The church in Umm Al-Jimaal with the largest footprint is known as the Cathedral, though far less of it remains standing than the West Church. Previous archaeological projects have reconstituted the walls around the large apse, as well as the baptistry on the north side. In the three-aisle basilica, only the feet of the columns remain that once supported the monumental arches that carried the vaulted ceilings of the sanctuary and its side aisles.

The Praetorium

Our archaeologist guide seemed skeptical that this building was in fact a Roman Praetorium, the administrative building that would have hosted the offices of Roman judges, tax collectors and other officials. Our new guide Abed, on the other hand, was very definitive that the room on the right was the Roman administrator’s office, complete with a small bathroom hidden around the corner.

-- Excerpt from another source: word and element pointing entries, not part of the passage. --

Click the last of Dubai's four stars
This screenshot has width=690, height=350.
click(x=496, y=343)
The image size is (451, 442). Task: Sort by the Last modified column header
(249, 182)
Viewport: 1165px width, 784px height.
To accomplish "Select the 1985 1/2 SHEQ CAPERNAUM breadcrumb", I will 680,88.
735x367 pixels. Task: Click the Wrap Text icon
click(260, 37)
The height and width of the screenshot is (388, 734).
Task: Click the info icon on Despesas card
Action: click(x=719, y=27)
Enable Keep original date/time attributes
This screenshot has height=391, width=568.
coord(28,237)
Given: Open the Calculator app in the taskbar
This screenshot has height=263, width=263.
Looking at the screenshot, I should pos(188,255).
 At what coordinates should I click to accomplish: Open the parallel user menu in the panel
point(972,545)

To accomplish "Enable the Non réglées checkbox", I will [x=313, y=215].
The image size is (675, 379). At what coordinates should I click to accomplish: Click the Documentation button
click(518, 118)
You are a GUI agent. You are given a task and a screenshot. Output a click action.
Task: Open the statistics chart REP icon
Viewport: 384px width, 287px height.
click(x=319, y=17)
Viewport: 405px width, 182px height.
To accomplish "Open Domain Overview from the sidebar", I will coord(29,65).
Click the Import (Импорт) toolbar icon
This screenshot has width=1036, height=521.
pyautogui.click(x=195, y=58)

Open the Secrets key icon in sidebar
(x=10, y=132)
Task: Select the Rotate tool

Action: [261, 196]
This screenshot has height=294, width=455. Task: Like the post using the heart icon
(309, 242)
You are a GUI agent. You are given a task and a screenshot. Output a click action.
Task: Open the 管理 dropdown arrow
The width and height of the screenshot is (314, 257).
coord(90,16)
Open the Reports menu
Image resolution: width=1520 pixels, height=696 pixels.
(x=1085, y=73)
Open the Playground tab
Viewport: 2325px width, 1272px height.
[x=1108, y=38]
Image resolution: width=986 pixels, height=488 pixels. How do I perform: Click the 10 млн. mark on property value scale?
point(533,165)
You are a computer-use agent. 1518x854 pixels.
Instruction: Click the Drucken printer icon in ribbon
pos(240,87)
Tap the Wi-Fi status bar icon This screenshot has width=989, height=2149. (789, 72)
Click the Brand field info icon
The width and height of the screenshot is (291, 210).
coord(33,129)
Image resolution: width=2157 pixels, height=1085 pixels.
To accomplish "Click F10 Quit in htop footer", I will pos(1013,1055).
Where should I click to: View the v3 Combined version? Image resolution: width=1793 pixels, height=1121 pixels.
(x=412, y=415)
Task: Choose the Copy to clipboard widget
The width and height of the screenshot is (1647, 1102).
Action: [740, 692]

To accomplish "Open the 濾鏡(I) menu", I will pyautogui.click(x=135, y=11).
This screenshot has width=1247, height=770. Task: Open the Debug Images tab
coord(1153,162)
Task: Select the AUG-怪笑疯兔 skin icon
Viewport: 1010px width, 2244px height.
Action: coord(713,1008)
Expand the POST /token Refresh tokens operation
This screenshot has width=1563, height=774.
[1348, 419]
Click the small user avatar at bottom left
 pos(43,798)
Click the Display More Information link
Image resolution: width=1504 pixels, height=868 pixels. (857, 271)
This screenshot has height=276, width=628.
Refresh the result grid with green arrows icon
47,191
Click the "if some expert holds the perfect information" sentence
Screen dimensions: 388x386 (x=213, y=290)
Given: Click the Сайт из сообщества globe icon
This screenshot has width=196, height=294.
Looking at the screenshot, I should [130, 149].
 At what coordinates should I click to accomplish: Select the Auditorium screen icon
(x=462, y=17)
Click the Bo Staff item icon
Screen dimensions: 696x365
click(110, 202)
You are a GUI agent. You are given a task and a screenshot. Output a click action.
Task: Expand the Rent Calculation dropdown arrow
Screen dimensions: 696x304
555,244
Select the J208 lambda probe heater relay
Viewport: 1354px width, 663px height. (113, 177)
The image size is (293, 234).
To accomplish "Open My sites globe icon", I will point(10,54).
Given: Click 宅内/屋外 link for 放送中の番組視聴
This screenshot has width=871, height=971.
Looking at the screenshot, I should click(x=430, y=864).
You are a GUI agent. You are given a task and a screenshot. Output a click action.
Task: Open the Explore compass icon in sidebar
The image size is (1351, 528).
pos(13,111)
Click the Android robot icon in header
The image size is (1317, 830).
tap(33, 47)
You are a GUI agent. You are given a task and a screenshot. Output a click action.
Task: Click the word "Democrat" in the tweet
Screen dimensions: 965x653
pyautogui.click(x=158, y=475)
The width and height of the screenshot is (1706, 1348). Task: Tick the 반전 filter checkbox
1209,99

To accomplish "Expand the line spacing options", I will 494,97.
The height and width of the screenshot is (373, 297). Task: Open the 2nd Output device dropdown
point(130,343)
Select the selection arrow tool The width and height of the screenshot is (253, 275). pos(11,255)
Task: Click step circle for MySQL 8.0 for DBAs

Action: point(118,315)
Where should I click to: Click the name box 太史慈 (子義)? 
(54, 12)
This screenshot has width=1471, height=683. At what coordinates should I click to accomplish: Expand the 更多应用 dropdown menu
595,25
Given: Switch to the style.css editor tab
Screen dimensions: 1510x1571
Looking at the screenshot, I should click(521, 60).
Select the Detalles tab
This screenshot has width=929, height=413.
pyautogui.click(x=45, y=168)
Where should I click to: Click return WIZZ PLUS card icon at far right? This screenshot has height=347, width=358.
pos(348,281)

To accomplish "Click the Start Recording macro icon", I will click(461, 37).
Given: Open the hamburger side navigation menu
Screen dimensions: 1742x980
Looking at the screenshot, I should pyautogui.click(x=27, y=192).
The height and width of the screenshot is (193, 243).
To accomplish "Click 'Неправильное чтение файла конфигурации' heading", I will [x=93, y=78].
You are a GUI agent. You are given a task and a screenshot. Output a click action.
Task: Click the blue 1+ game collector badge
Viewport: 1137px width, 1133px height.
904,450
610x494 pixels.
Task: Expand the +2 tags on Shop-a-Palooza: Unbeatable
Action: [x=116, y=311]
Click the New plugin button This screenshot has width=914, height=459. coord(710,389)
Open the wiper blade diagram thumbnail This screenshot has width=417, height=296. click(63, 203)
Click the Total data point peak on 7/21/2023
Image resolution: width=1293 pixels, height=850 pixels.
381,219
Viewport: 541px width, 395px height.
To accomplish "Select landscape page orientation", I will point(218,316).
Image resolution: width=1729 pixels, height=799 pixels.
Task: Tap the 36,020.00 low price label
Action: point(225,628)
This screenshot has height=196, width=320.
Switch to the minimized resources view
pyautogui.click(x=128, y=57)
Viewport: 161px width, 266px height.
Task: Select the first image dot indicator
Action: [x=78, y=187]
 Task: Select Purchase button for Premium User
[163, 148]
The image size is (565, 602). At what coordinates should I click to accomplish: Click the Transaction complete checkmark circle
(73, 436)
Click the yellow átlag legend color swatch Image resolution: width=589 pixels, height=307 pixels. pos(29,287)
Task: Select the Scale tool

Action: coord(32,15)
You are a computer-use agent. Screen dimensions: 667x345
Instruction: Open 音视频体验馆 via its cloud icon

Much of this structure has complete walls and extensive ceilings with windows meant to catch the sunlight at the cooler parts of the day, and funnel the wind through the office on a hot day.

The administrator’s office, Abed told us, was known locally as “Auda’s room,” because it had once been the home of Abed’s grandfather Auda, before the Jordanian government had moved the local families out of the ruins.

The Barracks

Abed told us more of his cousins lived in the Barracks, during the period after the French military had been billeted there, and before the Jordanian government moved them and their livestock outside the Byzantine city walls.

There are several places on the Barracks wall where stones show Greek and Nabatean inscriptions, likely recycled blocks from other, earlier constructions elsewhere in the town. Additional Greek inscriptions in the tower, as well as carved Greek crosses, were meant to protect the fort.

Altogether, our tour of Umm Al-Jimaal, “the Mother of Camels,” was fascinating and informative. The site is so large and extensive that I hope to visit again and again to see more. We barely even got a glimpse of the museum, though we had a nice sit-down with Samar, the lead local guide of the site.

As I said to Samar over tea, I really appreciated the atmosphere they’re building at Umm Al Jimaal. One of the things I loved about visiting archaeological parks in Jordan 20 years ago, aside from Petra, was that Jordanians were around to give explanations if you wanted them, but they didn’t hassle you. Umm Al Jimaal is the kind of quiet place that I remember Jerash and Umm Qais and the Desert Castles being years ago, but with the added bonus of the local community being invested in the site and its preservation and explanation. Samar agreed that having guides available but allowing tourists to decide whether to seek help or explore on their own is a core principle in how this site is run.

I definitely recommend a visit if you have the opportunity!